An exclusive report by Reuters claims that the proposal was discussed at government meetings late last month regarding the new rules for emobility, citing sources from the central government. Ola and Uber, two of the largest cab-hailing companies, will need to begin converting their fleets to electric vehicles as soon as possible in order to achieve electrification rates of 2% by 2021, 5% by 2022, 10% by 2023, and 40% by April 2026.
Ola And Uber’s Electric Vehicles In India
Ola, which is based in Bengaluru, has been enthusiastic about its electric vehicle business.
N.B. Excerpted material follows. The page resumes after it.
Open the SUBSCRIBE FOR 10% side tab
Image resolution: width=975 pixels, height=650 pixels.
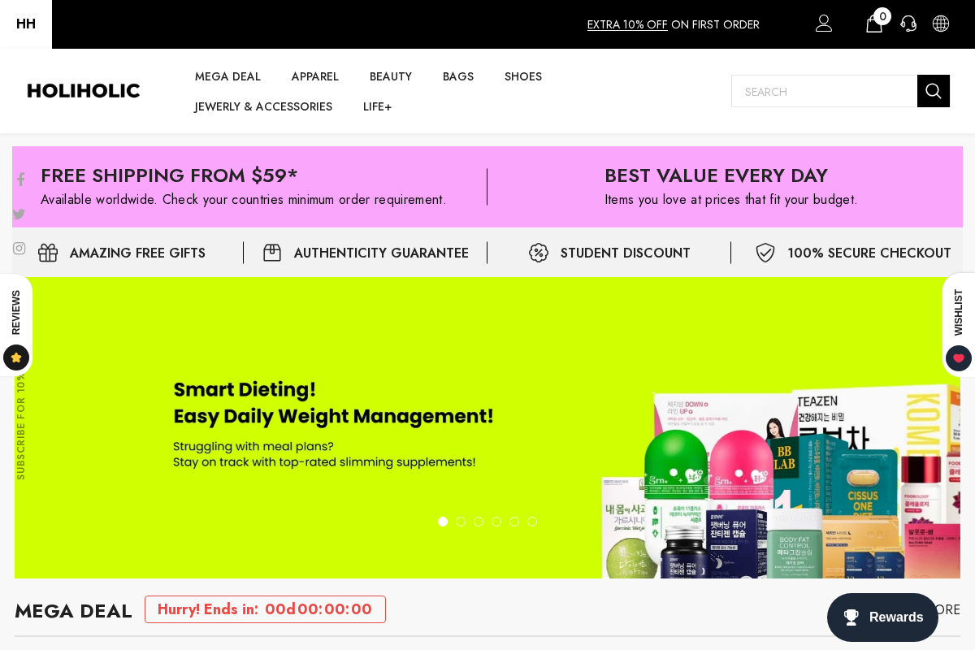pos(20,423)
In 2017, it launched a fleet of electric cars as part of a pilot program in Nagpur with an initial investment of $8 million. However, Ola drivers’ discontent led to the project’s failure shortly after nine months.
Ola, on the other hand, continued to investigate the electric vehicle market despite the failure. In Spring, it set up the Ola Electric Versatility auxiliary. It raised $56 million from investors like Matrix India and Tiger Global in the same month. Following this, Hyundai Motors and Kia Motors, a subsidiary of Hyundai Motors in South Korea, invested $300 million. Additionally, Ratan Tata had contributed an undisclosed sum to Ola Electric’s Series A round of funding.
It also appointed Arun Sarin, the former CEO of Vodafone Group, to the Ola Electric board in order to maintain its lead in the field of electric vehicles.
Uber, a taxi-hailing giant based in the United States, is also looking to expand its electric mobility presence in India. It was recently reported that the company has partnered with the dockless bicycle sharing platform Yulu, which is based in Bengaluru, to provide EV two-wheeler services for short-distance journeys and last-mile commuting. However, the company has yet to launch its electric vehicle offering in India. Although the Yulu app will not be integrated into Uber, users will be redirected to the Yulu registration page to book electric bikes or bicycles through the Uber app.
According to previous reports, chief executive Amitabh Kant of the central government think tank NITI Aayog has proposed a gradual transition to electric two- and three-wheelers beginning on March 31, 2023. By March 2023, the proposal proposes banning the sale of all three-wheelers with internal combustion engines (ICEs) and two-wheelers with less than 150 cc by 2025.
The central government has increased its efforts to achieve 30% emobility by 2030 after the electric vehicle industry expressed concerns about the absence of a proper roadmap for the development of the EV space in India. As part of this, a draft policy to address the charging infrastructure gaps has to be created.
Additionally, the Department of Heavy Industries has asked state transportation departments to submit proposals for the implementation of 5K electric buses that would be supported by the Fame II program.
Several initiatives to promote emobility are also being taken by state governments. It was recently reported that the Delhi state government intends to encourage online consumer service companies like Amazon, Zomato, LensKart, and Grofers to deliver to customers in electric vehicles.